_Problem description_
Reproduce the data below word for word, from its start through the line containing "Action: [x=178, y=407]", leaving out the pictures.

_Supplied material_
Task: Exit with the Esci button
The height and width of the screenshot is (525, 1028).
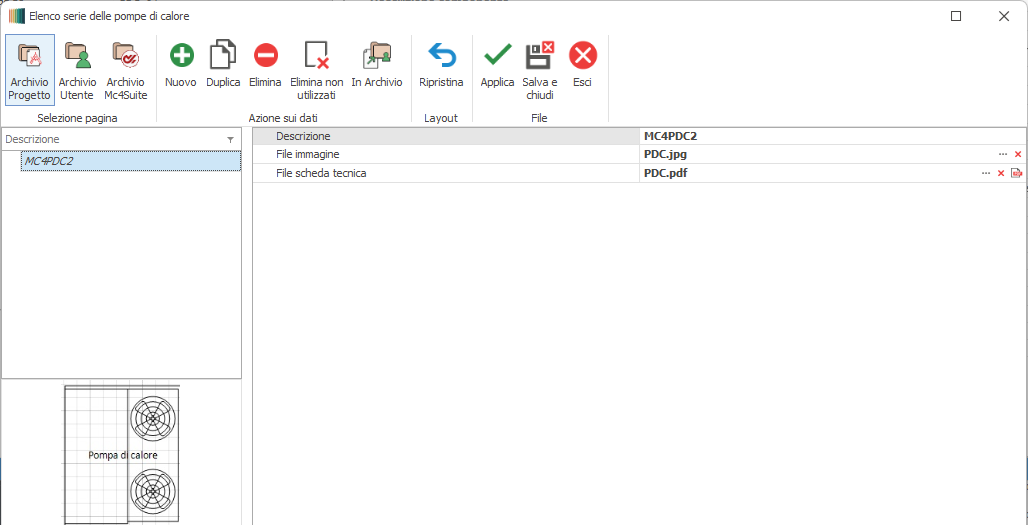Action: [x=583, y=65]
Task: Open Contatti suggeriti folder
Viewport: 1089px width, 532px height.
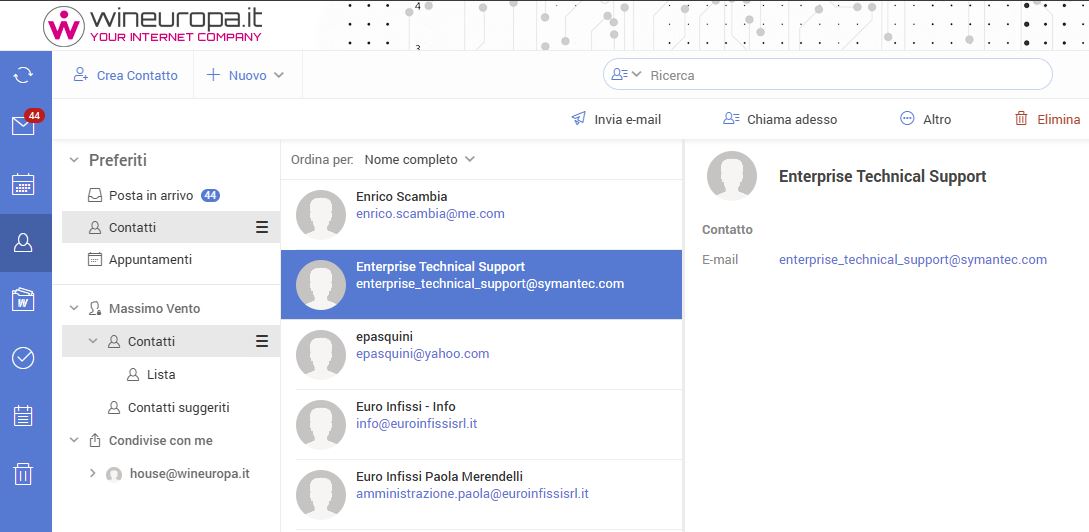Action: [x=178, y=407]
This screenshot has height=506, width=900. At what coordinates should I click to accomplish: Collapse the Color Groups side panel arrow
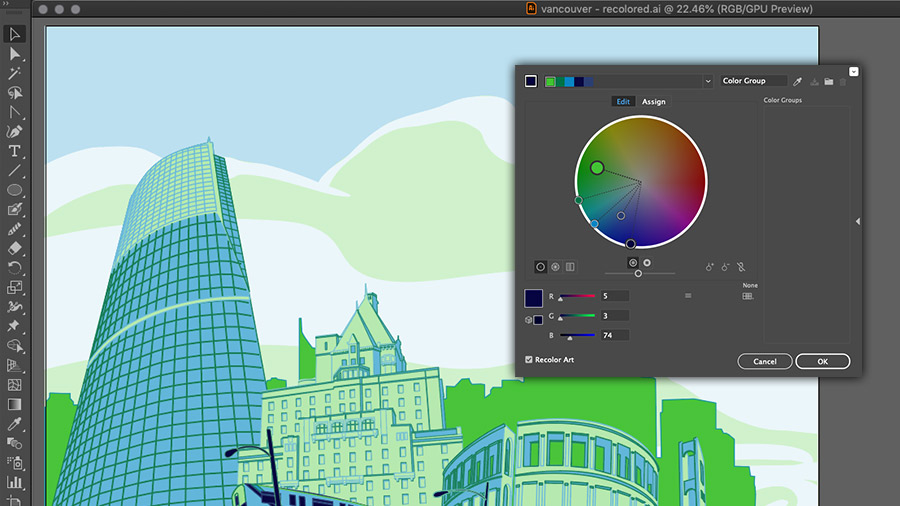(x=857, y=221)
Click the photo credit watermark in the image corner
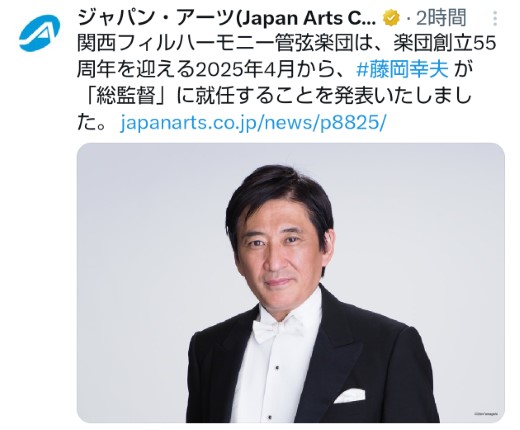The image size is (520, 430). coord(486,414)
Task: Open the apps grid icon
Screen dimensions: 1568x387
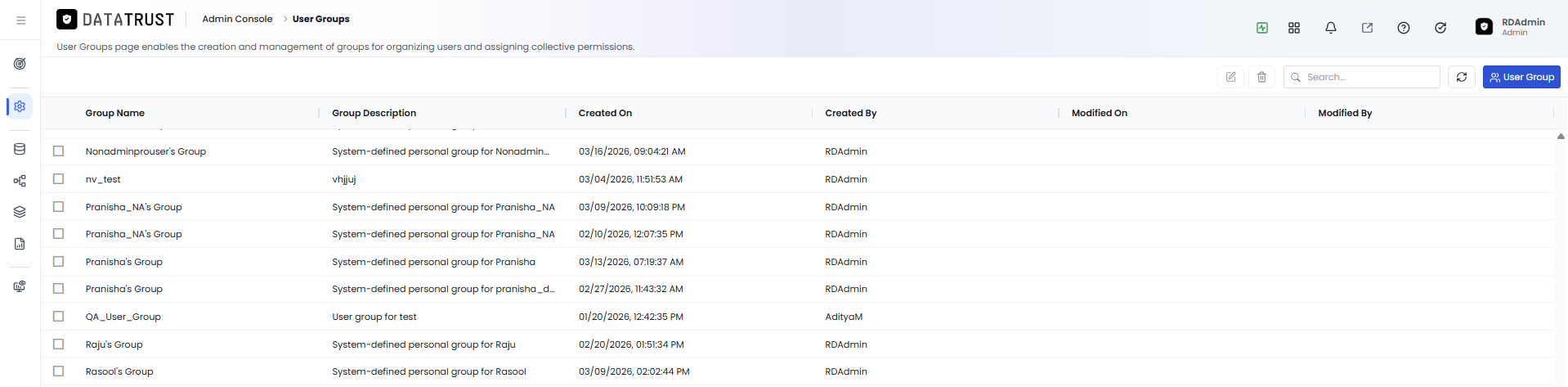Action: 1294,28
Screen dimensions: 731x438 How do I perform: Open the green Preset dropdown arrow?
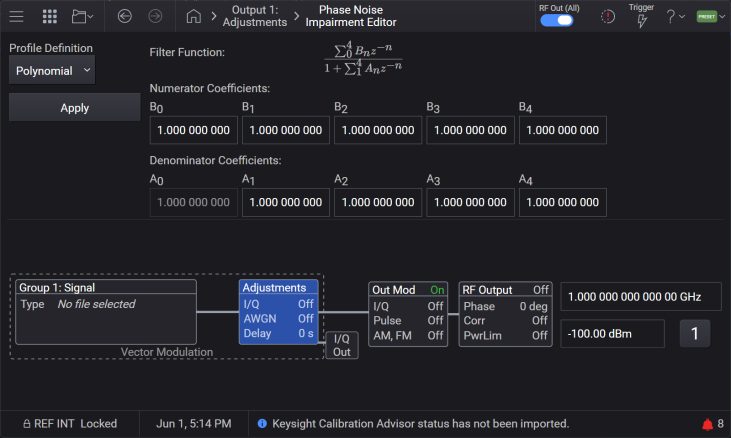pos(722,17)
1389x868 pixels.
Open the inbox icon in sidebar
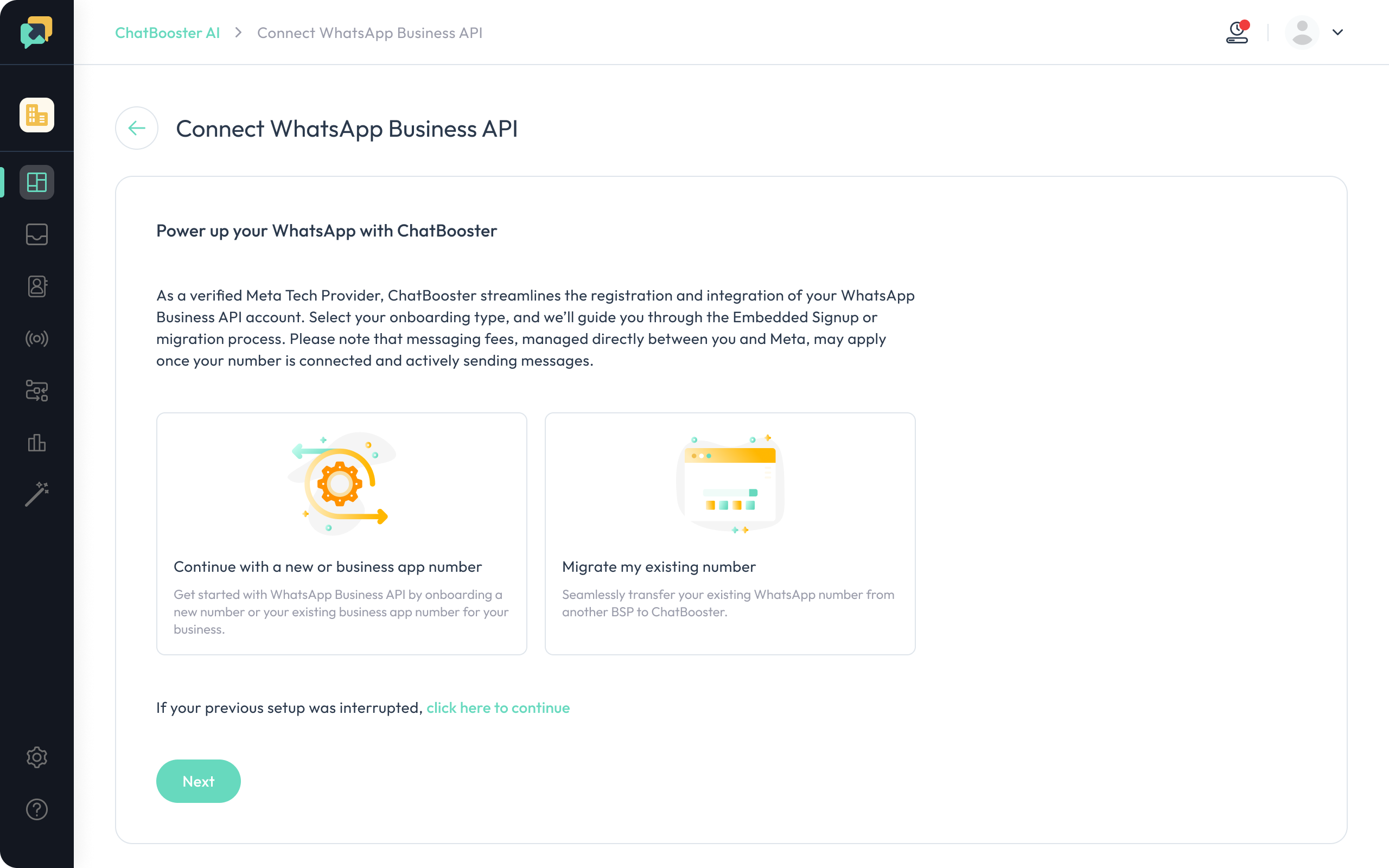37,234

_Task result_
Task: Exit with the Esci button
The height and width of the screenshot is (525, 1028).
Action: [x=583, y=65]
Task: Open Contatti suggeriti folder
Viewport: 1089px width, 532px height.
Action: [x=178, y=407]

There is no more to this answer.